## Instructions for the task
Reproduce each of the rows below word for word, leaving out the pictures.

◇ ◇ ◇

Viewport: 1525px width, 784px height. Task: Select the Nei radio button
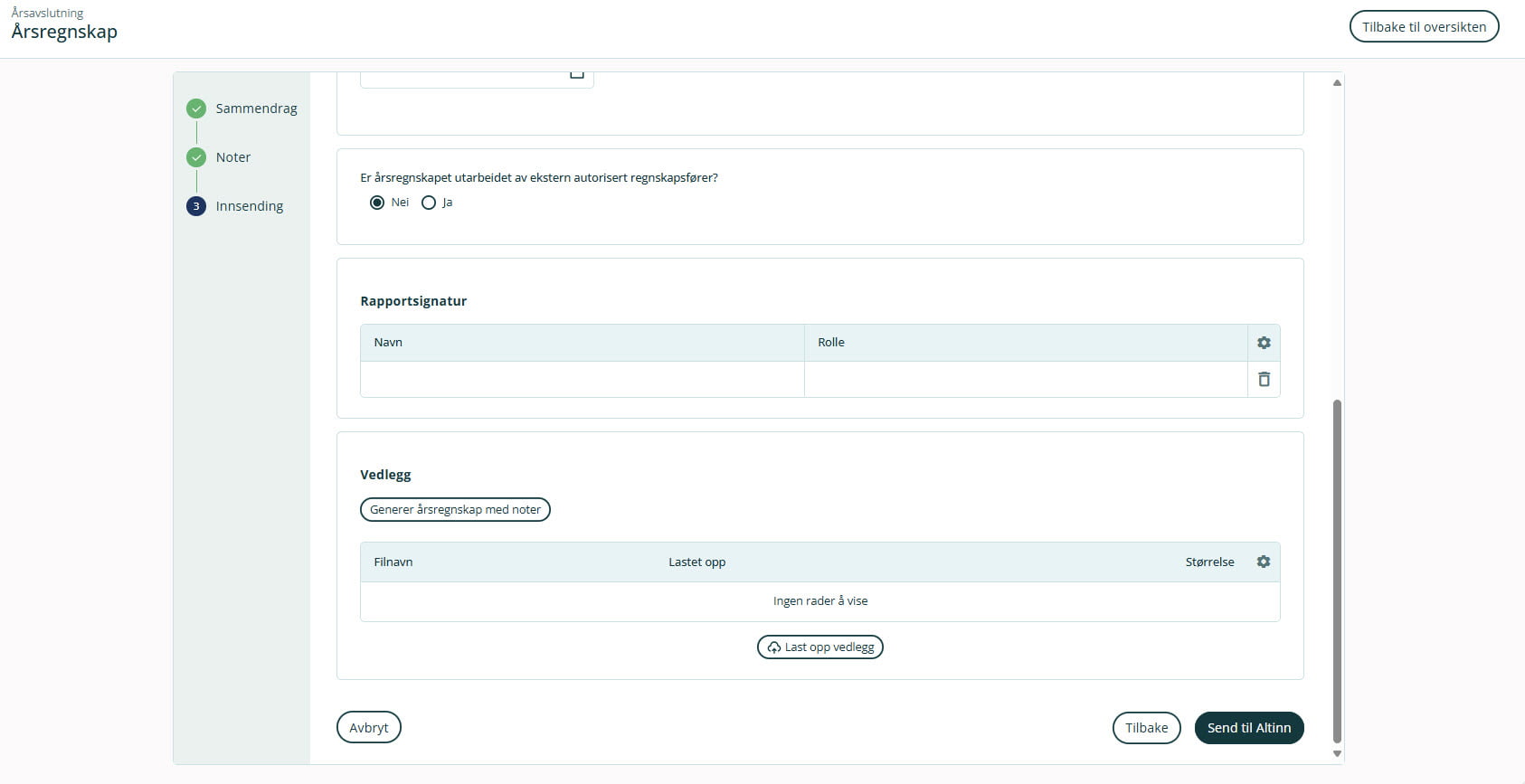pyautogui.click(x=377, y=203)
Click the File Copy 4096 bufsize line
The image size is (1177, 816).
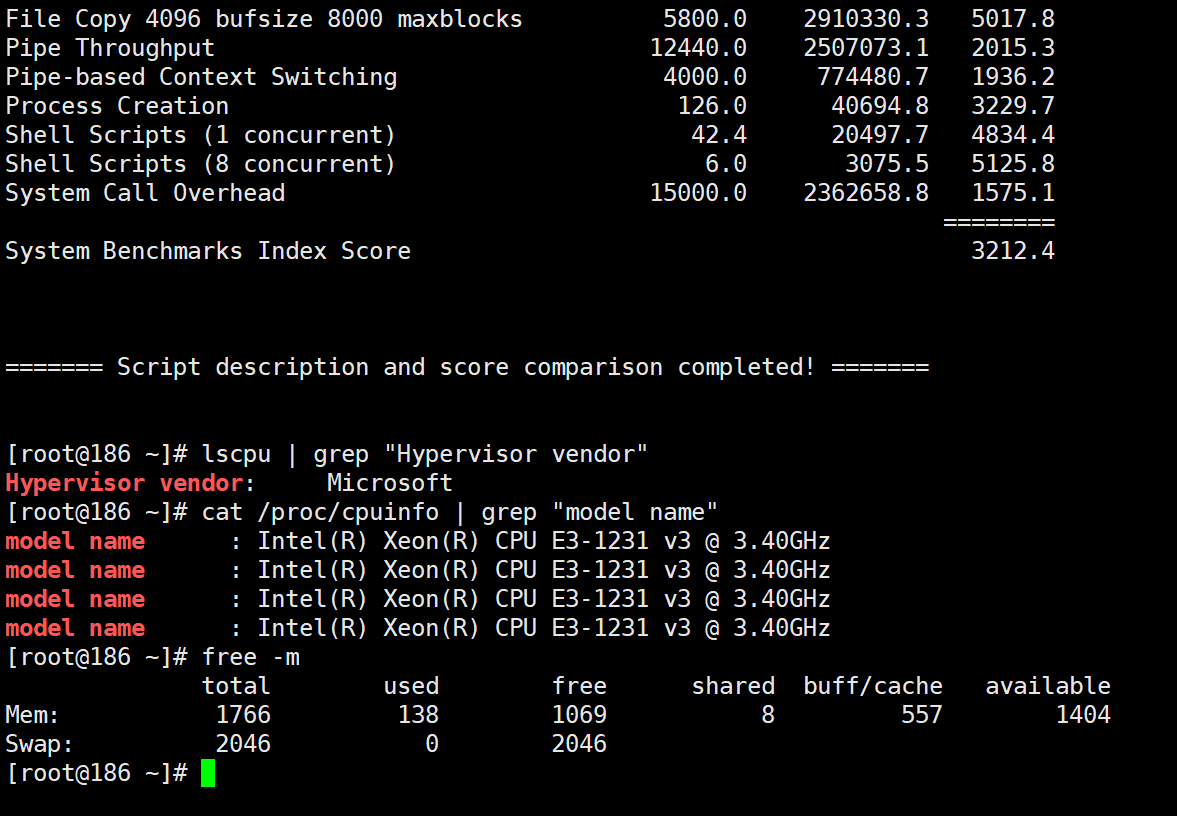(264, 19)
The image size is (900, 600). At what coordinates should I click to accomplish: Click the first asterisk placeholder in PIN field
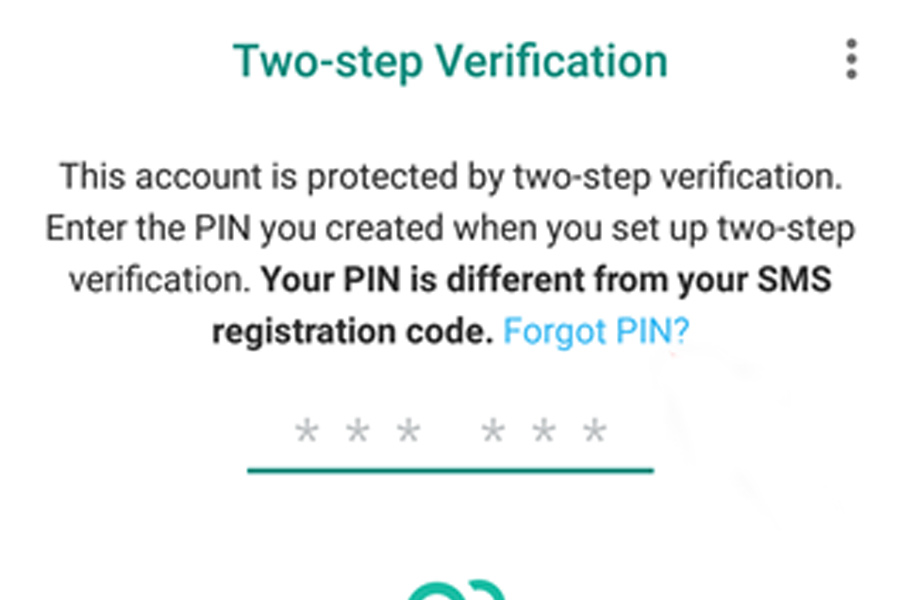[306, 433]
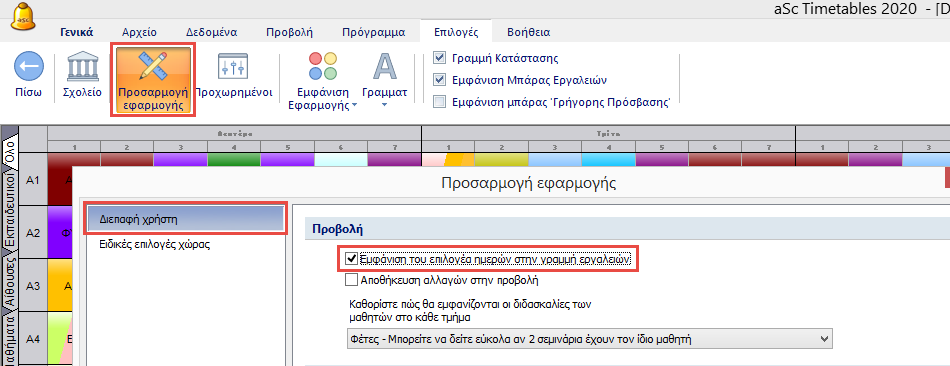Click the green lesson card in A1 row
The width and height of the screenshot is (950, 366).
tap(234, 160)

◇ ◇ ◇

## Exercise solution
Viewport: 1525px width, 784px height. Task: Select the Nei radio button
pyautogui.click(x=377, y=203)
Click the File Copy 4096 bufsize line
The image size is (1177, 816).
(264, 19)
The image size is (900, 600). At what coordinates should I click to accomplish: Click the first asterisk placeholder in PIN field
[306, 433]
Click the green lesson card in A1 row
The width and height of the screenshot is (950, 366).
tap(234, 160)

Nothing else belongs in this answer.